3 thoughts for the week of March 8, 2010 (naptime, easy to read = easy to do, & pick 5 typefaces)
March 10, 2010//Last Updated January 6, 2013
- There’s a little known fact that Shea had to give a speech at her high school graduation. She was terrified, but decided it was a great opportunity to speak her mind. Instead of sticking to the traditional “it’s only the beginning” or “look back on fond memories as our dreams take flight” themes, she elected to devote her entire speech to NAPTIME. Why? Because naptime has been relegated as something only necessary for the very young, who in this fast-paced world are actually some of the least stressed on the planet.

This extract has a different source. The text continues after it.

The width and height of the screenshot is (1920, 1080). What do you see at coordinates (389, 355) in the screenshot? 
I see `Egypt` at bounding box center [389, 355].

At times when we’re under pressure and mentally taxed (like finishing high-school or any given work day for a designer), we need to take a moment to relax, breath and mentally recharge. A nap is the perfect remedy. And science agrees. A recent article on biznik (great blog BTW) talked about how many Japanese companies are now promoting afternoon naps for their employees. And productivity is up. Yay! Now when will U.S. companies make this a standard practice?Read the full article: Afternoon Nap is the New Trend in Productivity?
- Type choice is a crucial in any design. Designers can pour over hundreds of fonts before selecting just the right one – the one that provides all the supporting connotations a complete design needs. Sometimes it’s hard to fight against the desire to use a new font because it’s new, because it’s “shiny,” because it’s just soooo cool. But the choice of typeface can affect more than just the style or feeling of a piece. It affects more than the viewer’s ability to understand. It actually affects the viewer’s willingness to understand it and believe it. A recent study showed that a simple font was more likely to convince the reader to make a commitment. When subjects were shown a written exercise routine, they estimated the routine would take almost twice as long to complete when it was written in Brush Script as opposed to when it was written Arial. Definitely food for thought when creating a layout designed to convert rather than just look pretty.
- Design legend Massimo Vignelli is famous for declaring he only needed to work with 5 typefaces: Garamond, Bodoni, Helvetica, Univers, Century. Now many have disagreed. And font hounds that we are, we sure would find it a difficult restriction to stick to when there are so many expressive options out there. The idea, however, that a skilled designer doesn’t need trends and flashiness to create an effective, compelling design is one that rings true. So designers, we challenge you, if you had to pick just 5 typefaces to work with for the rest of your career, what would they be? We’ll publish our picks in a later post along with some of your top 5 lists.